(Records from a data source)
------------------------------------
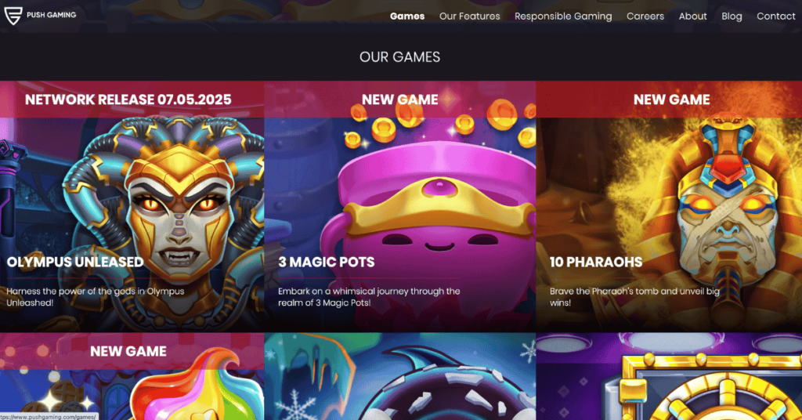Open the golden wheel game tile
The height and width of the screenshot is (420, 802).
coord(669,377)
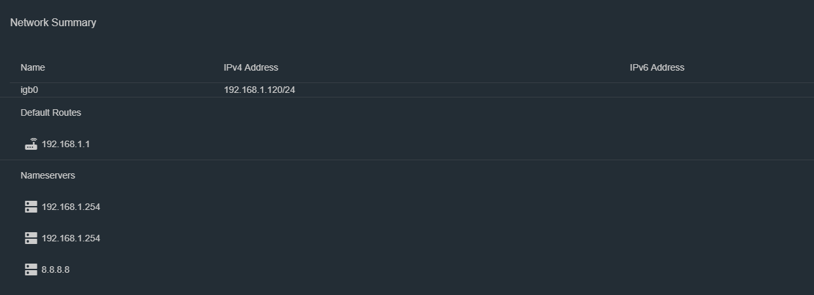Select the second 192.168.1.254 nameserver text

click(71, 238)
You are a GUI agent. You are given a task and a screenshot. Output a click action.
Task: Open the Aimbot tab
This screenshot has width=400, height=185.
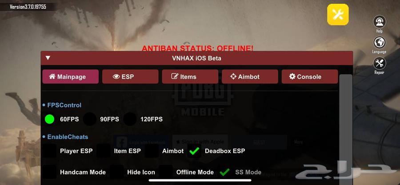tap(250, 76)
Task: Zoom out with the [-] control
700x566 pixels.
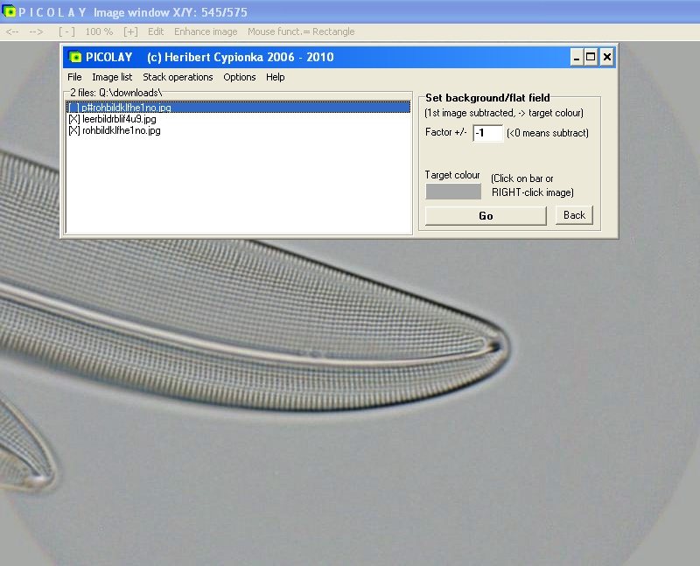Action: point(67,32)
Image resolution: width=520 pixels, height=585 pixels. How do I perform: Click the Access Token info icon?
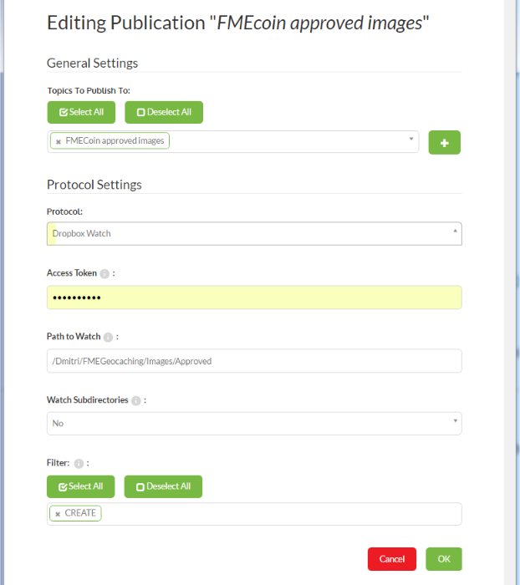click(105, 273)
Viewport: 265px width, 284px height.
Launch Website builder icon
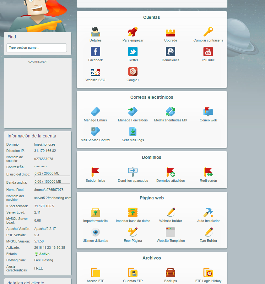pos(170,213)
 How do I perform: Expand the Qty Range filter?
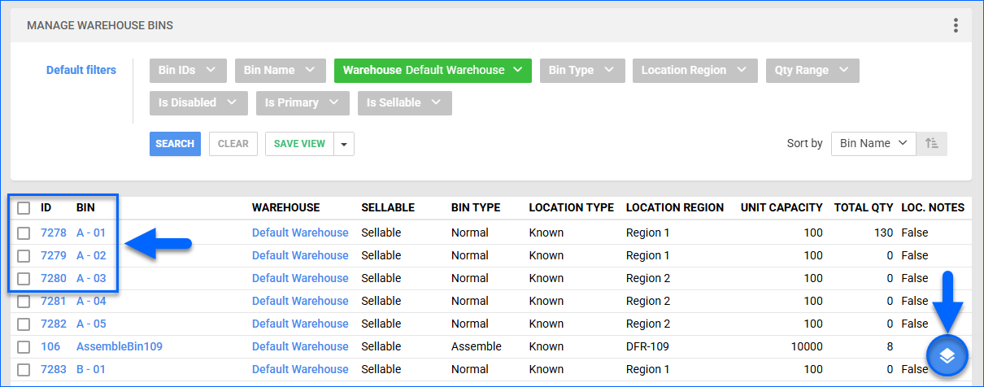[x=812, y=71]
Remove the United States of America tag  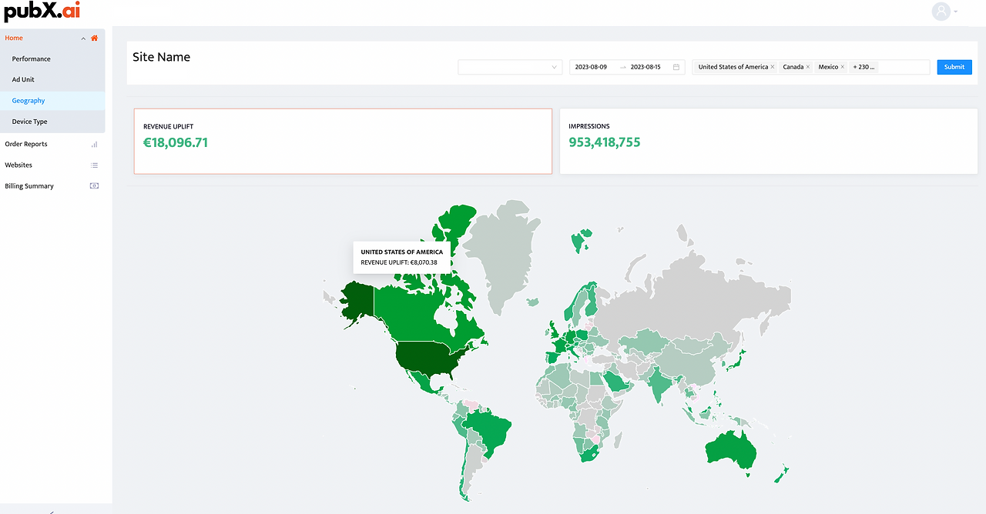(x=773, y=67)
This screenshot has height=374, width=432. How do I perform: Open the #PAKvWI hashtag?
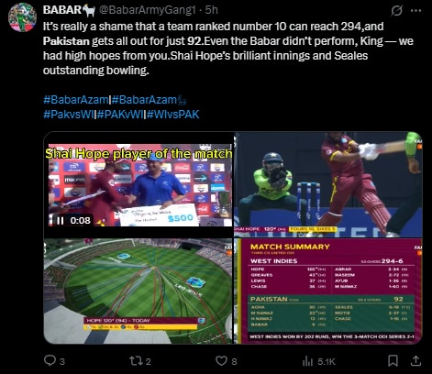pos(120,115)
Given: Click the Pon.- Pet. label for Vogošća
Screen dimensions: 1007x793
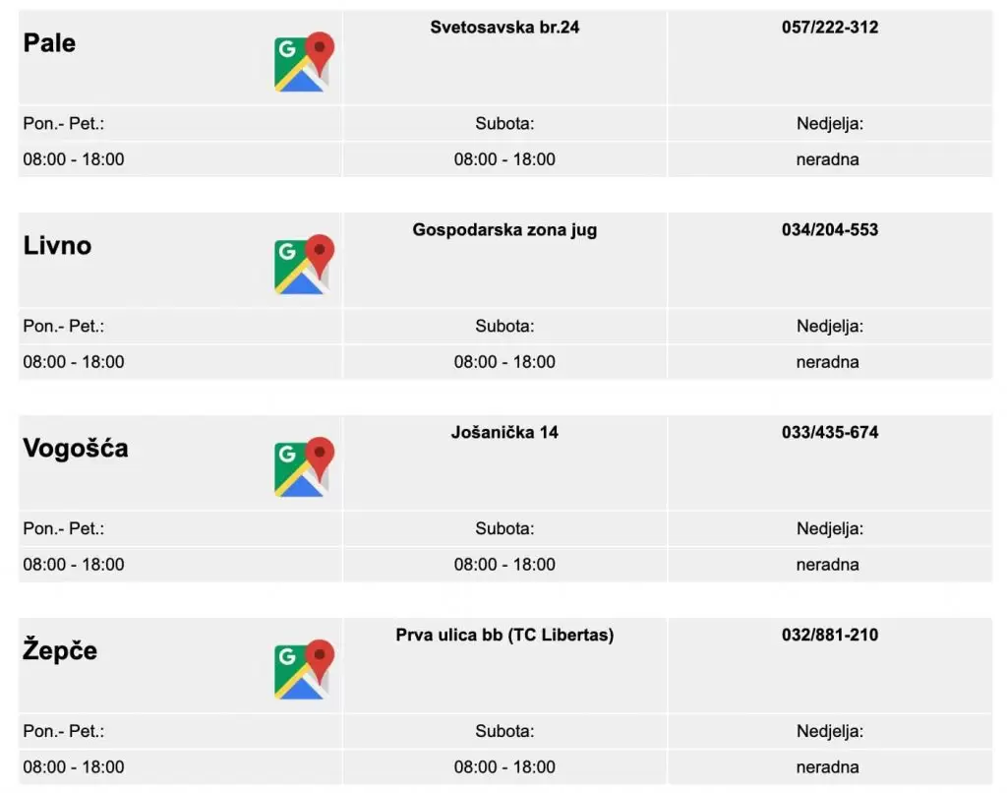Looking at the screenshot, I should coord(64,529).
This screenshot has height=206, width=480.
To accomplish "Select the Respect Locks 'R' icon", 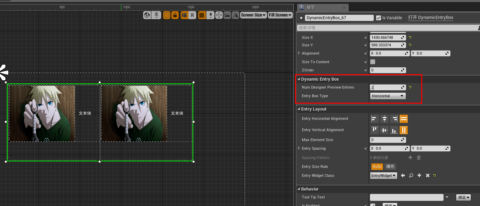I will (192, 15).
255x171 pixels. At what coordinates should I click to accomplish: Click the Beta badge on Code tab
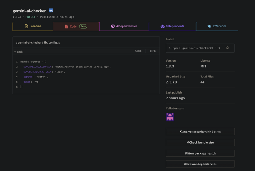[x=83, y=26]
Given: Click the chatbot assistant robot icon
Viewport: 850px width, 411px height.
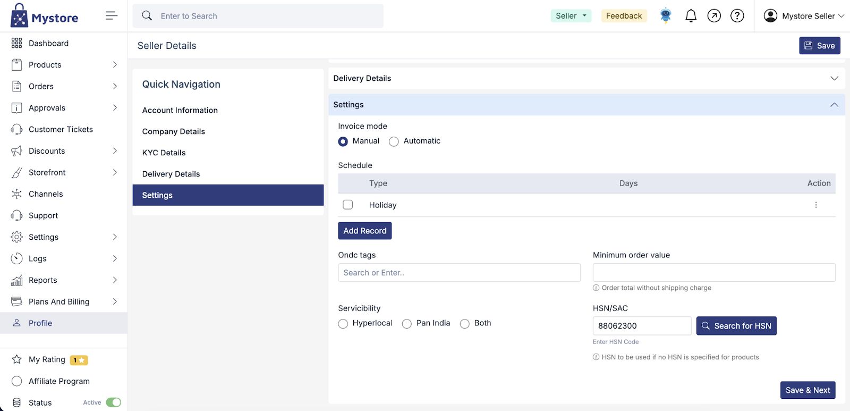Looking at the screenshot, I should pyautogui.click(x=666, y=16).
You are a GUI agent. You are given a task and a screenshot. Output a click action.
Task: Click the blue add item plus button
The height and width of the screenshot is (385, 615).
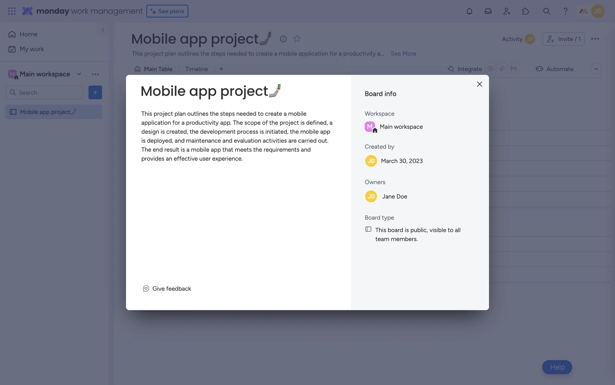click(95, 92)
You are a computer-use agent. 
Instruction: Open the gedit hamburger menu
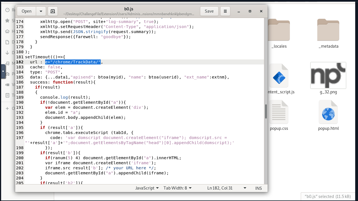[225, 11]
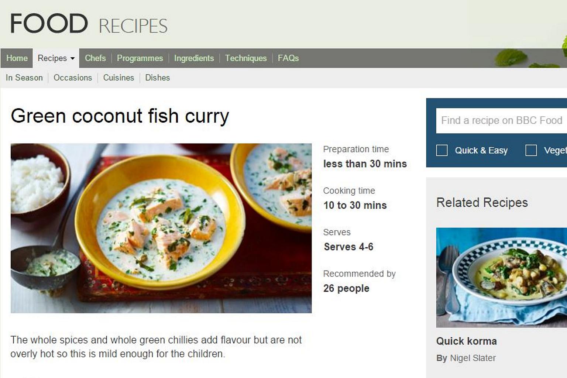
------------------------------------
Please write out exactly the lines starting at the one that contains "255x171 pixels. At" and ending with the final line of the entries, both ends included. Do not write out any pictures.

## [Solution below]
255x171 pixels. At what coordinates should I click to accomplish: Click the Beta badge on Code tab
[x=83, y=26]
Given: Click the chatbot assistant robot icon
Viewport: 850px width, 411px height.
Looking at the screenshot, I should pyautogui.click(x=666, y=16).
You are a GUI agent. You are given a task and a screenshot. Output a click action.
Task: Click the blue add item plus button
The height and width of the screenshot is (385, 615).
click(95, 92)
You are a computer-use agent. 
Instruction: Open the gedit hamburger menu
[225, 11]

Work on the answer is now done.